How do you make an argument against social domination when the very terms, concepts and languages at your disposal are shaped by, and in turn serve that same social domination? Probably in the way you would light a fire in a wooden stove. How would you write a book about the impossibility of writing just that book? Like a poem about the pointlessness of poems. What if your enemies’ enemies are your own worst enemies? Can you defend liberal society from its fascist enemies when you know it is the wrong state of things? You must, but dialectics may well ‘make cowards of us all’ and spoil our ‘native hue of resolution’.

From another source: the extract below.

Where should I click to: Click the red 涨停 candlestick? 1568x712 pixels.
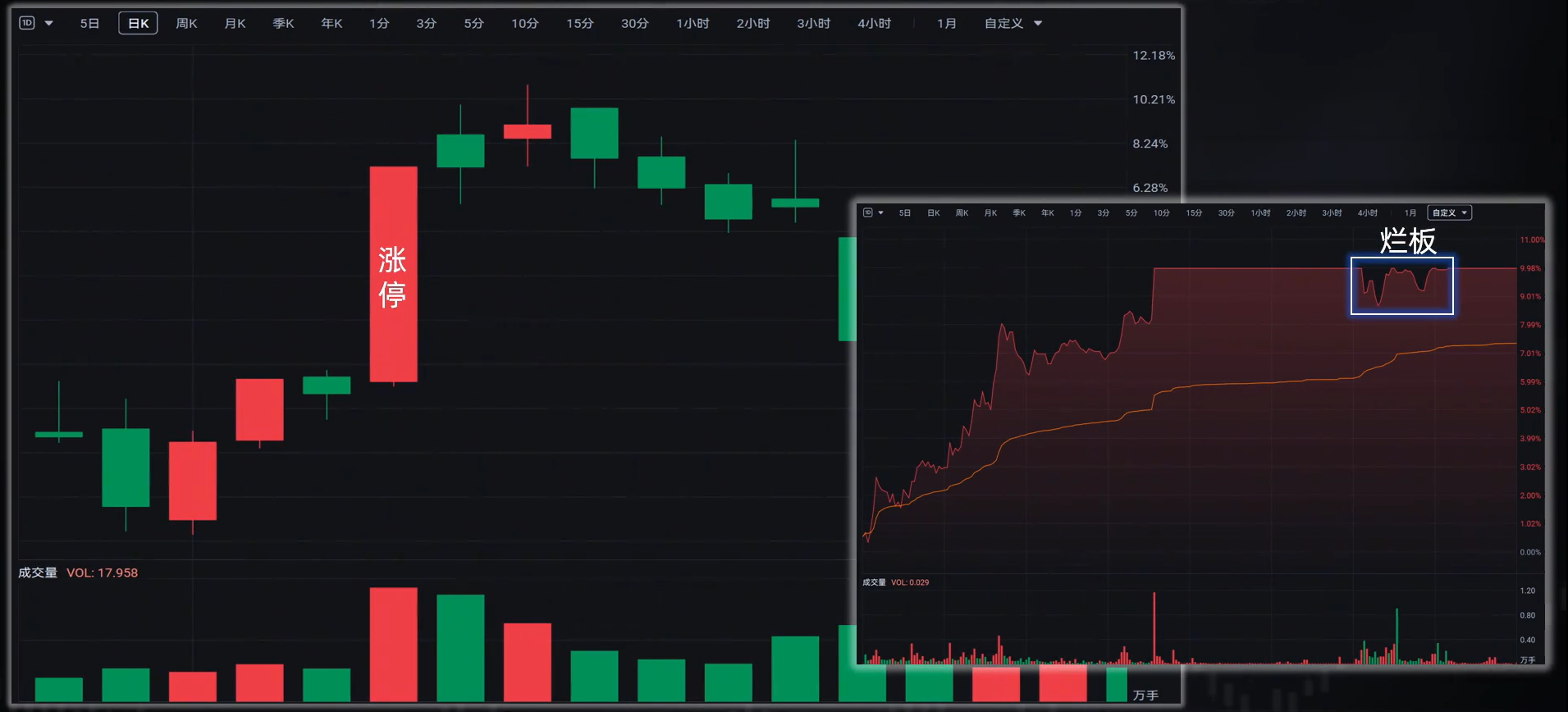point(393,274)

Dialectic of Enlightenment¹ is a very strange book, and although it was published, in 1947, by the leading publishing house for exiled, German-language anti-fascist literature, the Querido Verlag in Amsterdam, alongside many of the biggest literary names of the time, no-one will have expected that it gradually became one of the classics of modern social philosophy.

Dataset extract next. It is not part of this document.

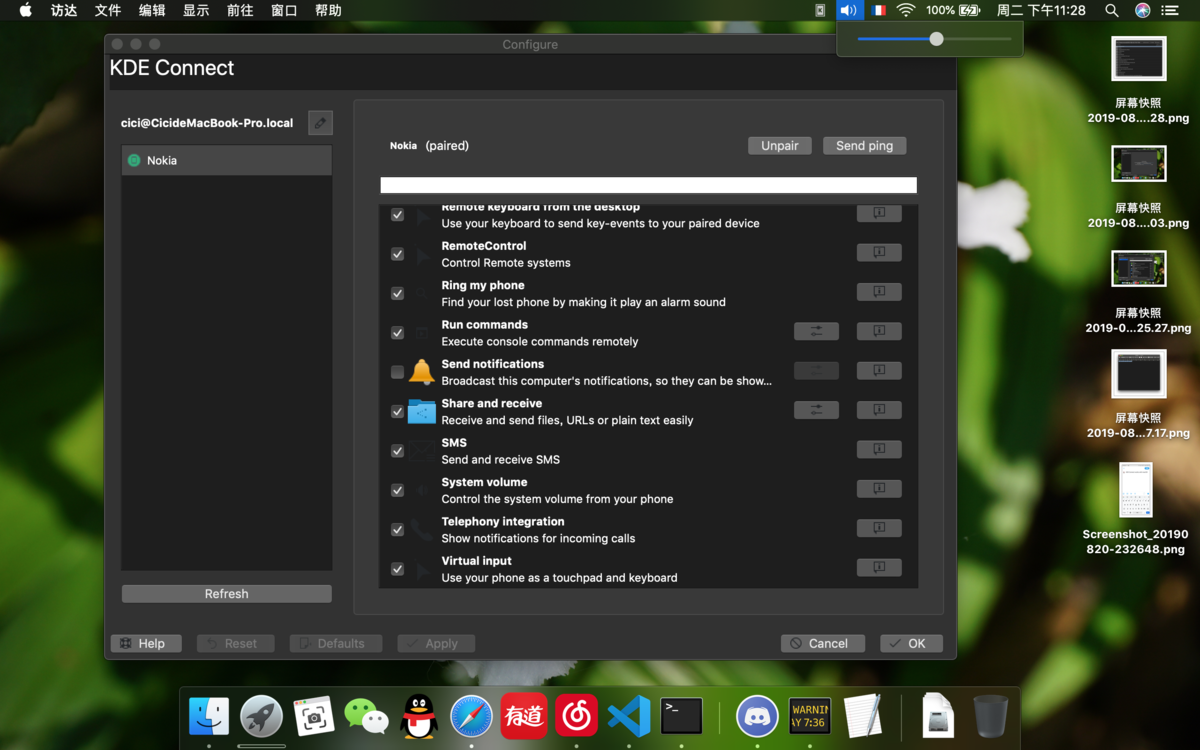Select the Nokia device in the list
The height and width of the screenshot is (750, 1200).
[x=226, y=160]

It is a book that commits all the sins editors tend to warn against: its chapters are about wildly differing subject matters; the writing is repetitive, circular and fragmented; no argument ever seems exhausted or final and there are no explicitly stated conclusions, and certainly no trace of a policy impact trajectory. Arguments start somewhere, suddenly come to a halt and then move on to something else. If this sounds like the script for a Soviet film from the revolutionary period, then that is not totally coincidental: it is an avant-garde montage film, transcribed into philosophy.
Unsurprisingly, given that it was written during WW2 in American exile and published at the beginning of the Cold War, it does not carry its Marxism on its sleeves, but it gives clear enough hints: in the preface, Horkheimer and Adorno state that the aim of the book is ‘to explain why humanity, instead of entering a truly human state, is sinking into a new kind of barbarism’. This addresses the dialectic referenced in the title of the book. The important bit here is the ‘instead of’: the reality of barbarism was undeniable and clearly visible, but the originality of the formulation lies in its implication that humanity could have been expected to enter ‘a truly human state’ sometime earlier in the twentieth century, leaving behind its not so human state.
The promise of progress towards humanity, held by socialists (and some liberals), blew up in their faces. It would have been easy and straightforward then to write a book arguing against the holding of such hope, but this would not have been a dialectical book; Dialectic of Enlightenment undertakes to rescue this hope by looking at why progress tipped over into its opposite.